Afternoon Tea

Our grandma Ila in Charlotte has a special glass cabinet in her formal dinning room that holds all of her fancy tea cups. Everything in there is dainty and pretty and oh so very breakable. Next to her very well stocked pantry, it might just be my favorite corner of her home.

Over the years, my children have pressed their little noses on that glass countless of times, and without any of us having to say so, they have just always known that things in there are off-limits.

Usually our visits to Charlotte are pretty short and we rarely run out of things to do.

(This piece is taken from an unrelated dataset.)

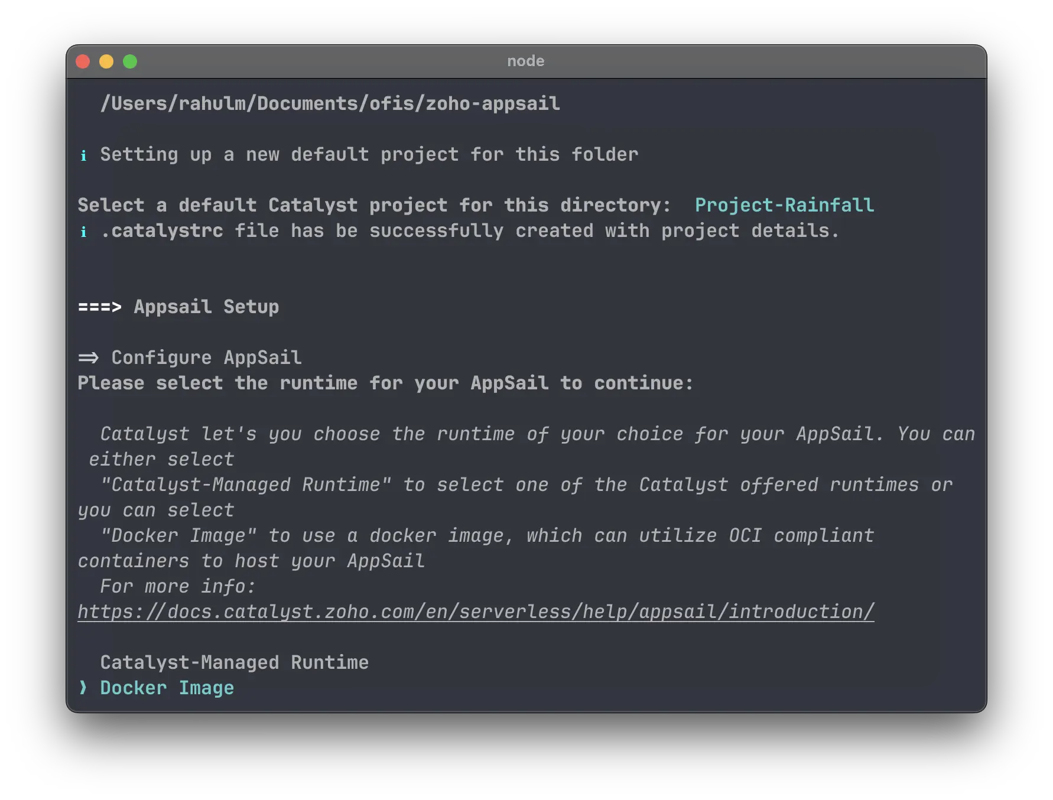Click the ===> arrow before Appsail Setup
The width and height of the screenshot is (1053, 800).
coord(99,307)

Recently though, we were there for over a week, which eventually meant that the off-limit zones too received a lot of inquiry and interest.

In my moment of weakness one afternoon – surely resulting from having run out of ideas on how else to keep the kids busy and occupied and away from the TV – I thought, well, why not open up the glass cabinet and take out all of grandma’s irreplaceable cups and things and play afternoon tea.

Thankfully grandma is not the one to ever say no, and so once the idea was announced, we all busied ourselves in getting the tea party ready. The kids giddily picked their favorite tea cup out of the collection. Meanwhile, grandma and I put together a spread that was sweet and savory.

Asha put on her princess dress, while the boys decided the occasion was not special enough to put on a shirt. To each their own.

Funny enough, no one drank tea. The adults had coffee, while the kids poured themselves some milk and mixed it with some chocolate powder to make chocolate milk.

According to Historic-UK, it was Anna, the seventh Duchess of Bedford, England, who introduced the concept of afternoon tea in 1840 to hold her over till dinner time. Unlike the Duchess though, we ate enough during this snack time that everyone skipped dinner.

And to know that this moment was waiting all along behind glass!